Naturalmente, a República Popular da China possui recursos incomparavelmente superiores aos de Taiwan. O seu peso económico, demográfico e militar é esmagador. No entanto, a experiência da Ucrânia demonstra que a superioridade de recursos não garante vitórias rápidas nem resultados políticos previsíveis. Pelo contrário, quanto maior for a ambição estratégica de uma operação militar, maiores tendem a ser os riscos associados ao fracasso. É precisamente aqui que surge uma das maiores ironias geopolíticas dos últimos anos. No início da guerra da Ucrânia, muitos analistas argumentavam que um eventual sucesso russo poderia encorajar Pequim. Hoje, é possível defender o contrário, ou seja, a prolongada resistência ucraniana poderá estar a tornar a liderança chinesa mais cautelosa.

As imagens de colunas blindadas destruídas, os enormes custos económicos das sanções, as dificuldades logísticas, a resistência nacional e os riscos de um conflito prolongado constituem lições que certamente não passaram despercebidas aos decisores chineses. A questão fundamental deixou de ser apenas se a China tem capacidade para iniciar uma invasão. A questão passou a ser se consegue garantir os resultados políticos desejados depois de a iniciar. A mesma reflexão pode aplicar-se, ainda que de forma diferente, ao caso iraniano. A sobrevivência de atores regionais sujeitos a intensa pressão externa, demonstra que a resiliência política e social continua a ser uma variável frequentemente subestimada nos cálculos estratégicos. As guerras modernas não são apenas disputas de capacidades militares, são também testes à resistência das sociedades, das instituições e das suas lideranças. Tudo isto constitui um importante lembrete sobre a natureza das relações internacionais.

Os acontecimentos dos últimos anos expuseram as limitações das análises excessivamente deterministas. Em 2022, muitos especialistas previam a rápida derrota da Ucrânia. Outros antecipavam mudanças políticas imediatas em Moscovo. Nenhuma dessas previsões se concretizou. Da mesma forma, sucessivas previsões sobre colapsos iminentes do regime iraniano têm sido repetidamente contrariadas pela realidade.

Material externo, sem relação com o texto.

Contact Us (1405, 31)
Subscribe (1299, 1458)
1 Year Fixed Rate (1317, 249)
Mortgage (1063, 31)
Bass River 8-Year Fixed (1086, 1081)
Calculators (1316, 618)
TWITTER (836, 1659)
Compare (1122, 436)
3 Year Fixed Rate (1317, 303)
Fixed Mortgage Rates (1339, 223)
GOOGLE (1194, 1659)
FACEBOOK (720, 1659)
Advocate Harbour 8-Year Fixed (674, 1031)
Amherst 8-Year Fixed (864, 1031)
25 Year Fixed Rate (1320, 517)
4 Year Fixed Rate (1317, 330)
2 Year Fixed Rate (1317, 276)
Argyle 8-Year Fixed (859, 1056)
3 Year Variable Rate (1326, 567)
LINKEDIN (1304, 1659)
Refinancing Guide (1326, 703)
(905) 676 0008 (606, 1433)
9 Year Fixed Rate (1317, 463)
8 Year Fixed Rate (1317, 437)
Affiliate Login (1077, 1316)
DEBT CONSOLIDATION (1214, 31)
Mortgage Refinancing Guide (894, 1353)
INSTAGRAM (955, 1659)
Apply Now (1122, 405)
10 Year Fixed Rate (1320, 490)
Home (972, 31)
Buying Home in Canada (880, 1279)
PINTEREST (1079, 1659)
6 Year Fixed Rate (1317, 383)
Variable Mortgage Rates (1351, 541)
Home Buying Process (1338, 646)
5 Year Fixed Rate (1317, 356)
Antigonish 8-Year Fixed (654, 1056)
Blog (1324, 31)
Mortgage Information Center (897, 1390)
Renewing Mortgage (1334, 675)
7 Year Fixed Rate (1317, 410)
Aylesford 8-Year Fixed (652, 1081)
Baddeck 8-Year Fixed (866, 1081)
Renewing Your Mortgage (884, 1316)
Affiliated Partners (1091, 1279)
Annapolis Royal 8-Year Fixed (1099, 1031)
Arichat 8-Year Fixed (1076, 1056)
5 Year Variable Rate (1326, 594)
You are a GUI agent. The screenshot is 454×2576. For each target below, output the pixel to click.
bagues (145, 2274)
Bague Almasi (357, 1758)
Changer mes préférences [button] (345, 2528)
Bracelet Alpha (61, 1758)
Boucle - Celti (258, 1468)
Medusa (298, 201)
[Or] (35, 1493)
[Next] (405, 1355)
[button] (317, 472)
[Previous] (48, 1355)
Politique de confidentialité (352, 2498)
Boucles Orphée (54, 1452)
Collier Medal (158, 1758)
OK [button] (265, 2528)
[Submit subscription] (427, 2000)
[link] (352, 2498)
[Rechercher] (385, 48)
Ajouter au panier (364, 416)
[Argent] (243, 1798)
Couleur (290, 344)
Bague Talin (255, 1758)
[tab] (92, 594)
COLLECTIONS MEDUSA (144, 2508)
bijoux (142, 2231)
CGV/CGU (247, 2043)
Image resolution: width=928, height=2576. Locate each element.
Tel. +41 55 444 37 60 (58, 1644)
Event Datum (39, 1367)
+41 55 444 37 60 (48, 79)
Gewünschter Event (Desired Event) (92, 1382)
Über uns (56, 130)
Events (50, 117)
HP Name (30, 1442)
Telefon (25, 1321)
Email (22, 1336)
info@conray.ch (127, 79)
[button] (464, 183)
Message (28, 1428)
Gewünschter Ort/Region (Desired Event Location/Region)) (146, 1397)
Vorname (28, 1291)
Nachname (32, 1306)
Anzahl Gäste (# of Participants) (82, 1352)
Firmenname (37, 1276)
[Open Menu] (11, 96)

Isto não significa que a Rússia tenha perdido definitivamente ou que o Irão esteja imune a futuras transformações. Significa apenas que os sistemas políticos e os conflitos internacionais são mais complexos do que frequentemente admitimos, algo que ainda é piorado tendo em conta o imediatismo que vivemos constantemente nas análises na comunicação social e redes sociais. A história das relações internacionais está repleta de exemplos em que previsões aparentemente sólidas foram ultrapassadas pelos acontecimentos. O excesso de confiança analítica pode ser tão perigoso quanto a ausência de análise. Por essa razão, talvez a principal lição que a Ucrânia, o Irão e Taiwan nos oferecem seja uma lição de humildade estratégica. O poder continua a importar. A dimensão económica continua a importar. A capacidade militar continua a importar. Mas nenhum destes fatores opera de forma isolada nem produz resultados automáticos.

Num mundo cada vez mais complexo, a prudência intelectual torna-se uma virtude estratégica. As relações internacionais raramente seguem trajetórias lineares, muitas vezes, os acontecimentos evoluem de forma contrária às expectativas dominantes, produzindo resultados que poucos antecipavam. Se existe uma conclusão que pode ser retirada dos últimos quatro anos, é precisamente essa, a calma, a sensatez e a capacidade de questionar consensos aparentes continuam a ser ferramentas indispensáveis para compreender um sistema internacional onde a imprevisibilidade é, frequentemente, a única constante.